▶ **What this task involves**
If a line includes the word "Viewport", it belongs in the count; state the total for the data below and add nothing.

▶ **Records to process**
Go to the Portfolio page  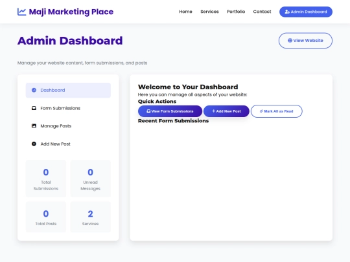[236, 12]
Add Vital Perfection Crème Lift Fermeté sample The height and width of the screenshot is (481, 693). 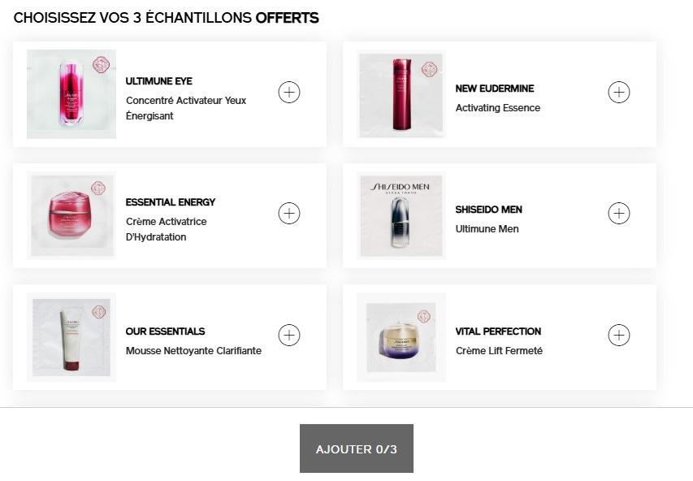pos(619,335)
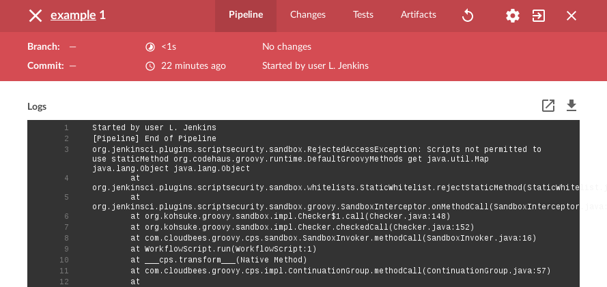The height and width of the screenshot is (287, 607).
Task: Click log line number 3
Action: point(66,149)
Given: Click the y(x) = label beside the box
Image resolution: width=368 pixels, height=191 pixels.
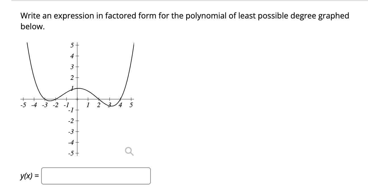Looking at the screenshot, I should 28,176.
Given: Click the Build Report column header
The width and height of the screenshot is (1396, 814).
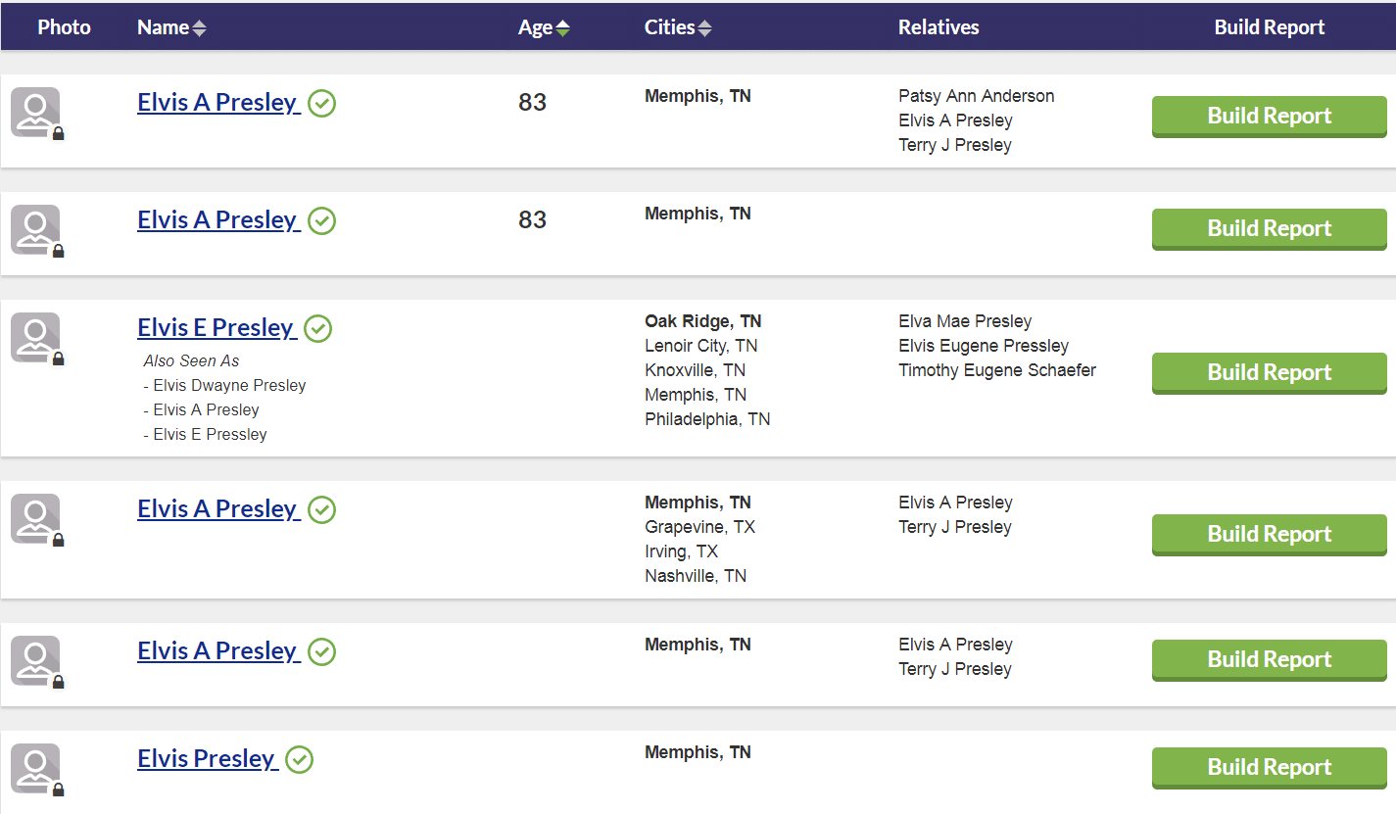Looking at the screenshot, I should point(1269,28).
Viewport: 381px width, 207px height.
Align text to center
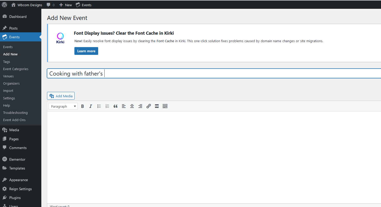click(132, 106)
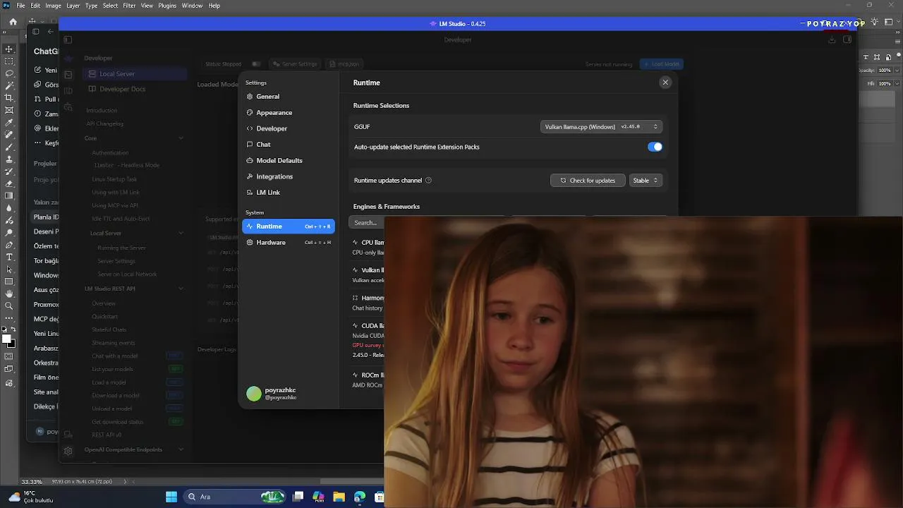Click the Check for updates button
Screen dimensions: 903x508
pos(588,181)
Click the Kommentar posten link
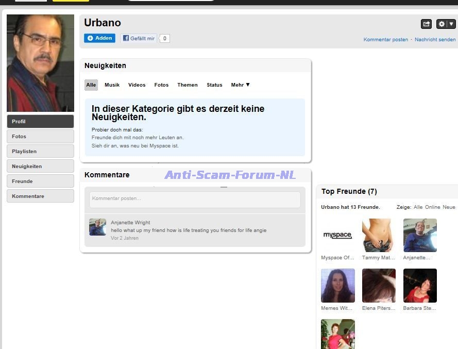The height and width of the screenshot is (349, 458). click(x=385, y=40)
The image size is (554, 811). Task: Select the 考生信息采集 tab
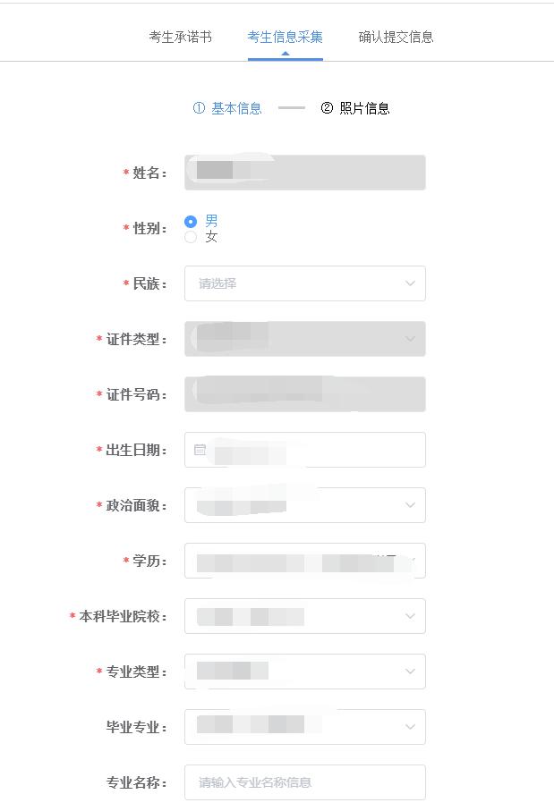285,37
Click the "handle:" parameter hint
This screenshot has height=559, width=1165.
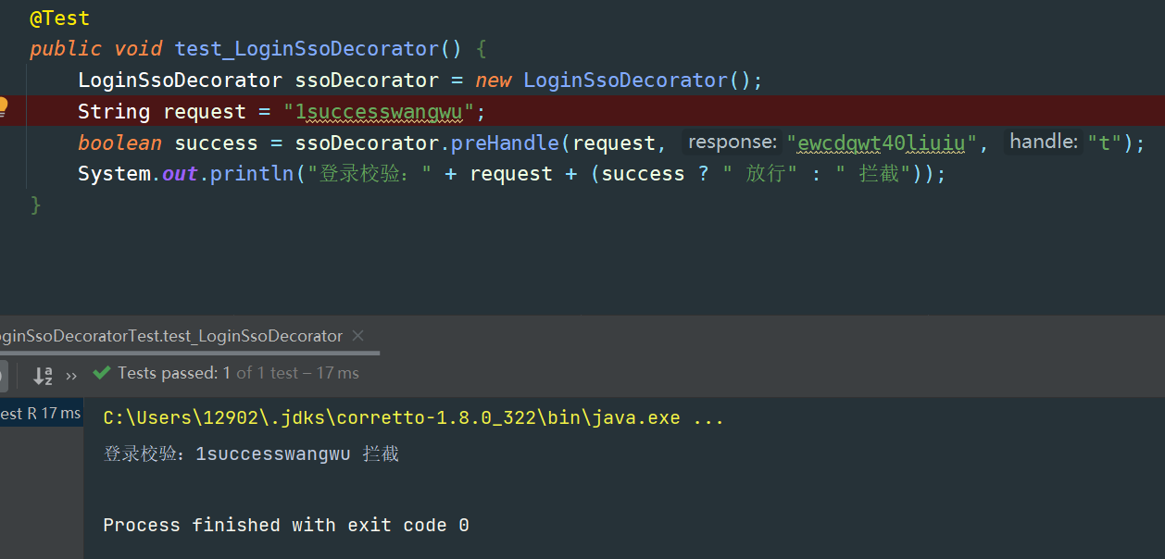[x=1043, y=143]
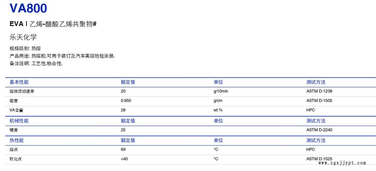376x171 pixels.
Task: Click the 热性能 section header
Action: [17, 140]
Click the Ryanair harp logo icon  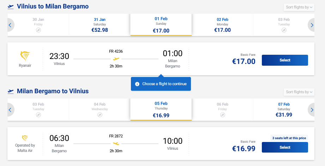click(25, 56)
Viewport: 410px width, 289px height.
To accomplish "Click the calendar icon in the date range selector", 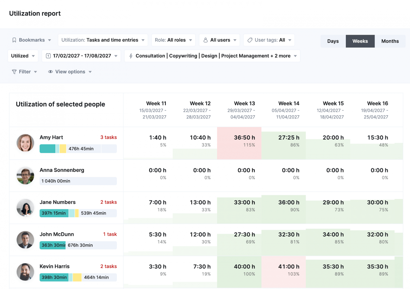I will pyautogui.click(x=48, y=56).
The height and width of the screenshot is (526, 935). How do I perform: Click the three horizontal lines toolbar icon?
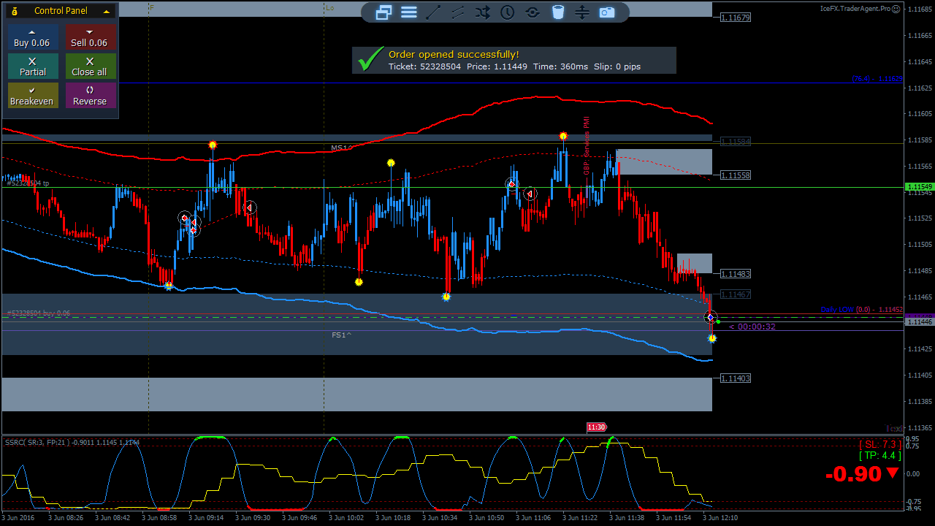409,12
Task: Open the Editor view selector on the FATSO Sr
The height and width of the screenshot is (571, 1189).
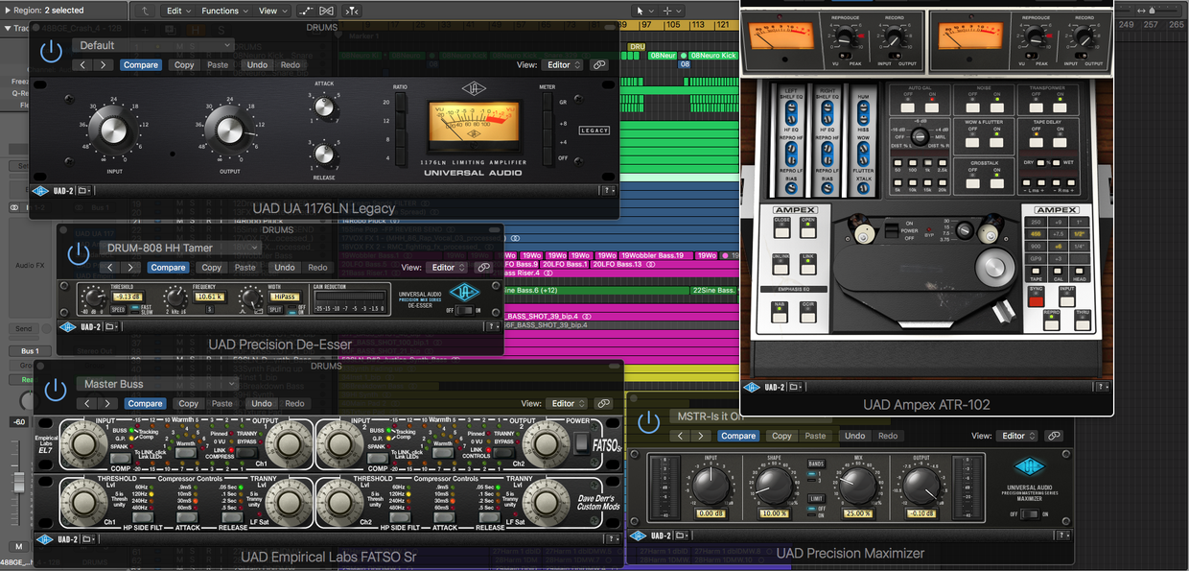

▶ **Final answer**
2